Task to complete: Copy out the rows between the line containing "Where should I click to: Select" and the line containing "Looking at the", inclusive, reproducing them without any change.
######
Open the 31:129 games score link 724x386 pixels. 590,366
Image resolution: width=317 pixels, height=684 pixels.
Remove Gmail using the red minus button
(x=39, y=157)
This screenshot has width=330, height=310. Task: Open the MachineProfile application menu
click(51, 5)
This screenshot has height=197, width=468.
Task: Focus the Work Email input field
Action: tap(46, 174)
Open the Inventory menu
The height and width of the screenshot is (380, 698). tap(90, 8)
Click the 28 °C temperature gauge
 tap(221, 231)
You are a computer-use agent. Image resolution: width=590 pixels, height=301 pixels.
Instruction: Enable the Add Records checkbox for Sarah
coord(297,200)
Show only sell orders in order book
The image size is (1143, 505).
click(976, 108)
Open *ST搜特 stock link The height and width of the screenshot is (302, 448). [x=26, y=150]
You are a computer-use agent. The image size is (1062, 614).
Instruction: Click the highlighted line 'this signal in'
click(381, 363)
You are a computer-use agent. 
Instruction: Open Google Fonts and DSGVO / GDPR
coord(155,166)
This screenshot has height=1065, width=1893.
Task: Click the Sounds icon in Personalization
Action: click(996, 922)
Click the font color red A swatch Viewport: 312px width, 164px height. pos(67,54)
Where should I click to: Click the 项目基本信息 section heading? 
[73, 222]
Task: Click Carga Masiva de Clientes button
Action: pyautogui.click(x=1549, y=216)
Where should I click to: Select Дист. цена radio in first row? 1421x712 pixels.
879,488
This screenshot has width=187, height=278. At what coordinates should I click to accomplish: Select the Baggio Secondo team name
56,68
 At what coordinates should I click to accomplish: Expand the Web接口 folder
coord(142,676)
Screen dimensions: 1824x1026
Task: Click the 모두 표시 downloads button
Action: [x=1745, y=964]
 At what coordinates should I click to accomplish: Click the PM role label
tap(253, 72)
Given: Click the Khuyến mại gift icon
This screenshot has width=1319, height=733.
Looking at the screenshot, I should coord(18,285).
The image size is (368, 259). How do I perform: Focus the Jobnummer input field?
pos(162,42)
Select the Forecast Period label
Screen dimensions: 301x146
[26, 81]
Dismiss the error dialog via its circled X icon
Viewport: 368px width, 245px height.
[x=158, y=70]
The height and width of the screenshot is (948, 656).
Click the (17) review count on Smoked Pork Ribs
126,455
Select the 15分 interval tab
######
The completed task:
Where should I click to: Select Дист. цена radio in first row? 1421x712 pixels.
879,488
This screenshot has width=187, height=278. At what coordinates should I click to accomplish: Select the Baggio Secondo team name
56,68
 At what coordinates should I click to accomplish: Expand the Web接口 folder
coord(142,676)
Screen dimensions: 1824x1026
Task: Click the 모두 표시 downloads button
Action: [x=1745, y=964]
 At what coordinates should I click to accomplish: Click the PM role label
tap(253, 72)
Given: Click the Khuyến mại gift icon
This screenshot has width=1319, height=733.
Looking at the screenshot, I should coord(18,285).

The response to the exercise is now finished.